ABSTRACT Vaccination represents the single most effective and cost‐effective medical intervention devised to date, saving lives and reducing morbidity and disability for billions of humans. Despite the early success of the oral polio vaccine, most vaccines are delivered parenterally, and as such are associated with pain, non‐compliance, biohazardous medical waste and the need for trained medical personnel. Moreover, strict requirements for production, transport and storage logistics (the “cold chain”) are costly and present substantial logistical challenges. Mucosal (oral, intranasal, etc.) vaccine strategies eliminate or significantly reduce these drawbacks. The potential use of Arthrospira platensis (commonly called spirulina) as an oral vaccine delivery platform is highly attractive, given its safety profile, rich nutritional content and wide acceptance as a human food source.

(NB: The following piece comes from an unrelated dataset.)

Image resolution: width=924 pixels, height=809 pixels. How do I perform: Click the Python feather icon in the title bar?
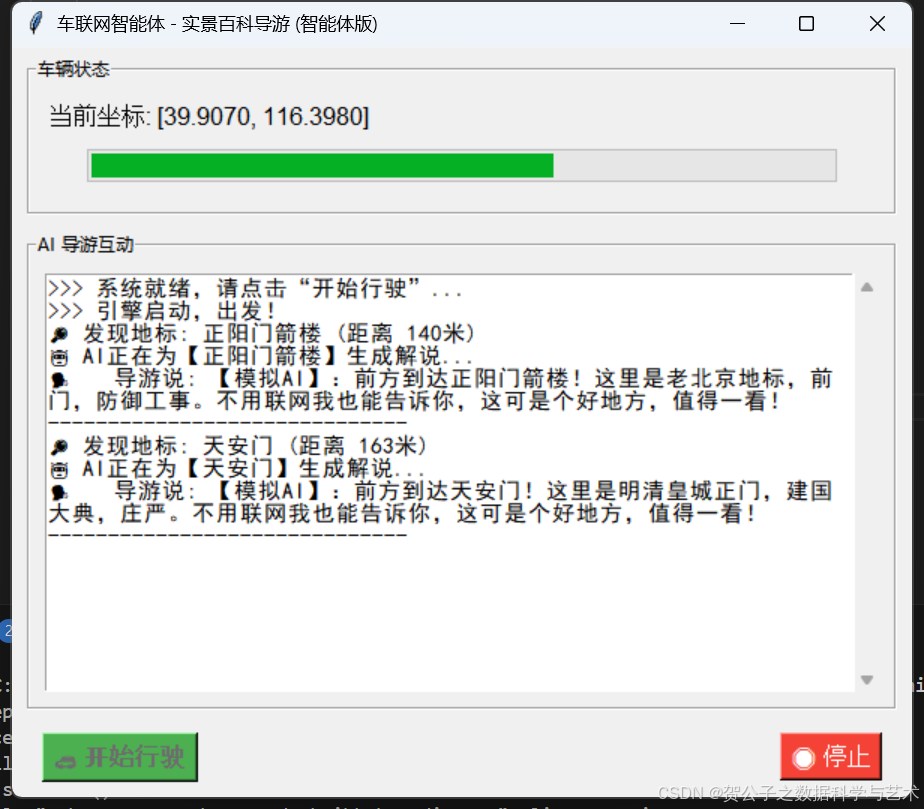(x=34, y=22)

Lumen Bioscience has developed unique, patented technology to genetically engineer spirulina to express heterologous proteins. Lumen Bioscience's spirulina vaccine platform consists of recombinant strains designed to express viral capsid proteins that assemble and form durable high‐order complexes commonly called virus‐like particles (VLPs). Parenterally‐administered VLP‐based vaccines have been used in humans for prevention of infections with human papilloma virus, hepatitis B virus, and malaria parasites. Intranasally and orally‐ administered spirulina‐expressed VLPs have been engineered to efficiently express pathogen‐derived antigens inserted into the exterior‐facing VLP domains. Here, VLPs bearing epitopes derived from Plasmodium falciparum circumsporozoite protein (CSP) in spirulina will be administered intranasally and orally to mice and non‐human primates. This approach has been shown to induce systemic anti‐CSP IgG, which confers protection against sporozoite challenge in mouse models. This project aims to optimize and develop the intranasal/oral spirulina vaccine model as a safe and effective malaria vaccine using mice and non‐human primate models to enable a future transition to the clinic.

摘要 疫苗接种是迄今为止设计的最有效和最具成本效益的医疗干预措施，可以挽救生命， 降低数十亿人的发病率和残疾率。尽管口服脊髓灰质炎疫苗取得了早期的成功， 疫苗是通过胃肠外途径接种的，因此与疼痛、不依从、生物危害性医疗废物有关 以及对训练有素的医务人员的需求。此外，严格的生产、运输和储存要求 物流（“冷链”）成本高昂，并带来了巨大的物流挑战。粘液（口服、鼻内等）疫苗 战略消除或显著减少了这些缺点。钝顶节旋藻（通常称为 螺旋藻）作为口服疫苗递送平台是非常有吸引力的，因为其安全性、丰富的营养含量和 被广泛接受为人类的食物来源。Lumen Bioscience开发了独特的专利技术， 改造螺旋藻以表达异源蛋白。Lumen Bioscience的螺旋藻疫苗平台包括 设计用于表达病毒衣壳蛋白的重组菌株，所述病毒衣壳蛋白组装并形成持久的高阶复合物 通常称为病毒样颗粒（VLP）。胃肠外施用的基于VLP的疫苗已用于人类， 预防人乳头瘤病毒、B型肝炎病毒和疟疾寄生虫感染。鼻内和口服- 施用的螺旋藻表达的VLP已经被工程化以有效地表达插入的病原体来源的抗原。 进入面向外部的VLP领域在此，携带来源于恶性疟原虫的表位的VLP 螺旋藻中的环子孢子蛋白（CSP）将鼻内和口服给予小鼠和非人灵长类动物。 这种方法已被证明可以诱导全身性抗CSP IgG，其可以保护小鼠免受子孢子攻击。 小鼠模型。本项目旨在优化和开发鼻内/口服螺旋藻疫苗模型， 使用小鼠和非人灵长类动物模型的有效疟疾疫苗，以便将来过渡到临床。